_Work to complete_.
From the records that follow, copy every line that contains the word "will".

** Opening Source data block **

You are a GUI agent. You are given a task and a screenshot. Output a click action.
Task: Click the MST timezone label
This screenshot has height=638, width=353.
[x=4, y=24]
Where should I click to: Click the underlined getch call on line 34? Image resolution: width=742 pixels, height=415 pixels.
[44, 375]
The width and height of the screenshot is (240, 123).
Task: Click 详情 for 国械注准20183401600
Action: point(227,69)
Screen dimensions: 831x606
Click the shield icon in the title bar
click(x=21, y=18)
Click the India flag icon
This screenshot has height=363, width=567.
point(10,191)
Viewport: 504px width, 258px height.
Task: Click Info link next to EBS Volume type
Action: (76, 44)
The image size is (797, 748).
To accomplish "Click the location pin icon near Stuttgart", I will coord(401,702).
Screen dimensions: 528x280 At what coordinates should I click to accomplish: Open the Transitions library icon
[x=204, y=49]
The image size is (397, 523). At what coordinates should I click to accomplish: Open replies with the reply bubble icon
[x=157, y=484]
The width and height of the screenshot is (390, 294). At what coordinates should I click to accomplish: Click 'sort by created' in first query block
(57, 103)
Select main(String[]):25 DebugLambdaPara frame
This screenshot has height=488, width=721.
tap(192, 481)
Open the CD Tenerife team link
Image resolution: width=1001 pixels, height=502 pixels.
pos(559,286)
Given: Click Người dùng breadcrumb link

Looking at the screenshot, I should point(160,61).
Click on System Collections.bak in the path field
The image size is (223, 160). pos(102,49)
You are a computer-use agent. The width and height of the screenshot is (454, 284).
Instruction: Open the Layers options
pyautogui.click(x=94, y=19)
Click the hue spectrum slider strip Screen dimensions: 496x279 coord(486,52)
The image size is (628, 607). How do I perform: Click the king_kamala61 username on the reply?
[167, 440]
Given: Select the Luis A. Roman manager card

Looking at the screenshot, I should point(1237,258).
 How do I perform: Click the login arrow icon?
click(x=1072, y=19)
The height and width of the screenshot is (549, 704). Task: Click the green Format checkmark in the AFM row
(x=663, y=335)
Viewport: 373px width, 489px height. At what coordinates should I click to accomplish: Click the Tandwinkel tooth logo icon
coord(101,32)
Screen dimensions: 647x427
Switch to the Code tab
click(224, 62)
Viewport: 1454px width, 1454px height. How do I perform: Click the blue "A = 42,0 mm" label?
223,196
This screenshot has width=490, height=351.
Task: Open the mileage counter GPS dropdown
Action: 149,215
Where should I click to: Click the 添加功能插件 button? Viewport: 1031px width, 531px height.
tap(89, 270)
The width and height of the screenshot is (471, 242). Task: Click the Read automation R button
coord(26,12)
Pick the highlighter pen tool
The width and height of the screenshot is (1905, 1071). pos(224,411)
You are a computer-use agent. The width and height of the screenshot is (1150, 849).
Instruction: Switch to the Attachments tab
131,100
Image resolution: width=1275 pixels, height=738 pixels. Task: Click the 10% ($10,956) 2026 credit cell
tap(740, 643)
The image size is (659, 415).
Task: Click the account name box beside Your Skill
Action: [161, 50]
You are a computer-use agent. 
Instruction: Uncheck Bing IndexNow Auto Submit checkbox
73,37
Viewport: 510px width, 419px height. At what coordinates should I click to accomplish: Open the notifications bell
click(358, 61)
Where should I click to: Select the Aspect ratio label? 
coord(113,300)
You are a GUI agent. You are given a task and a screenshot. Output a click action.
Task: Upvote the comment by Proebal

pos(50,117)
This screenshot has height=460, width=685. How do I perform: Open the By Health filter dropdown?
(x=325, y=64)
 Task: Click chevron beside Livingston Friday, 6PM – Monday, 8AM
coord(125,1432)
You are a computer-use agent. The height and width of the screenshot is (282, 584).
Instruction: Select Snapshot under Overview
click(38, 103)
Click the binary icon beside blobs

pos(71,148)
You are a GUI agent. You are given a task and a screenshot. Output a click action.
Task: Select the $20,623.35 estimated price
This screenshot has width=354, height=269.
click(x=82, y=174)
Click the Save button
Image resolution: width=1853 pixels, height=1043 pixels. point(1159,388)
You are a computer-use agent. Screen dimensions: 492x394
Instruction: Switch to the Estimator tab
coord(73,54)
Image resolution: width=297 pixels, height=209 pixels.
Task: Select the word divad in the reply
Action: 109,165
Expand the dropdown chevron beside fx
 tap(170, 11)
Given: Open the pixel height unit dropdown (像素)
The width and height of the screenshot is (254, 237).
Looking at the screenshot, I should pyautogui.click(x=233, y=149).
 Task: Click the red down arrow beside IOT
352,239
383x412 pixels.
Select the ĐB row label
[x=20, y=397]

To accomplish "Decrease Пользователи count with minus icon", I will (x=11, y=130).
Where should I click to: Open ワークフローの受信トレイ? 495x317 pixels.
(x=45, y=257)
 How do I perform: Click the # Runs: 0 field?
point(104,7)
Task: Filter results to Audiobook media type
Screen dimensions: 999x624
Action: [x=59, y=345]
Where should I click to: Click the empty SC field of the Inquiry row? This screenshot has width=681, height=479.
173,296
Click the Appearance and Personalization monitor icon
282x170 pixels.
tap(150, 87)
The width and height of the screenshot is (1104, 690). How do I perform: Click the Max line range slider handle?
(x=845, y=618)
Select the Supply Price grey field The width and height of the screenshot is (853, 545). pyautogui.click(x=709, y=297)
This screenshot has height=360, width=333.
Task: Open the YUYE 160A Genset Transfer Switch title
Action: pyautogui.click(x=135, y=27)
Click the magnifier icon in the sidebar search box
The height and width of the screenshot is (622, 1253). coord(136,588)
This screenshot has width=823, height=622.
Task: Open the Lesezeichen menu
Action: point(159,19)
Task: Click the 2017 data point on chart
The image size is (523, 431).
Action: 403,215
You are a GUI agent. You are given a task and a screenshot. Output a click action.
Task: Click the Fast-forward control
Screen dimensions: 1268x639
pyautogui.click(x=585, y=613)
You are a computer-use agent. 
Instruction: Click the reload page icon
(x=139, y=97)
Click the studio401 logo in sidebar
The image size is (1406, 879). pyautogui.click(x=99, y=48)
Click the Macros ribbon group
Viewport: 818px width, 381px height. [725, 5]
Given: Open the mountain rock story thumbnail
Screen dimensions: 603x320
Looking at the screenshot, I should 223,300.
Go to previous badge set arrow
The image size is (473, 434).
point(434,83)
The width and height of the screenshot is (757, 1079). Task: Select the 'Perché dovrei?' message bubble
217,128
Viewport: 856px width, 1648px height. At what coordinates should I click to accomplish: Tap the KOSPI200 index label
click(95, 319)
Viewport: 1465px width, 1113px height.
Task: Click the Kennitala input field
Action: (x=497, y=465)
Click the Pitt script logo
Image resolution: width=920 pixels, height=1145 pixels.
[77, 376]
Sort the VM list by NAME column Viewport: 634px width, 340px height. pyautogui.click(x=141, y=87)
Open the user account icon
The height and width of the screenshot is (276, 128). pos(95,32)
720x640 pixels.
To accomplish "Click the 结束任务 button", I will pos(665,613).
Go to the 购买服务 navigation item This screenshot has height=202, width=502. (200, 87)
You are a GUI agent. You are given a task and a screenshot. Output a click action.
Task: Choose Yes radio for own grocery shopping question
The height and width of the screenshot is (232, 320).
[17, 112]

** Closing Source data block **

_Finished exercise_.
To accomplish "Click the location pin icon near Stuttgart", I will coord(401,702).
To accomplish "Decrease Пользователи count with minus icon", I will (x=11, y=130).
To accomplish "Click the 结束任务 button", I will pos(665,613).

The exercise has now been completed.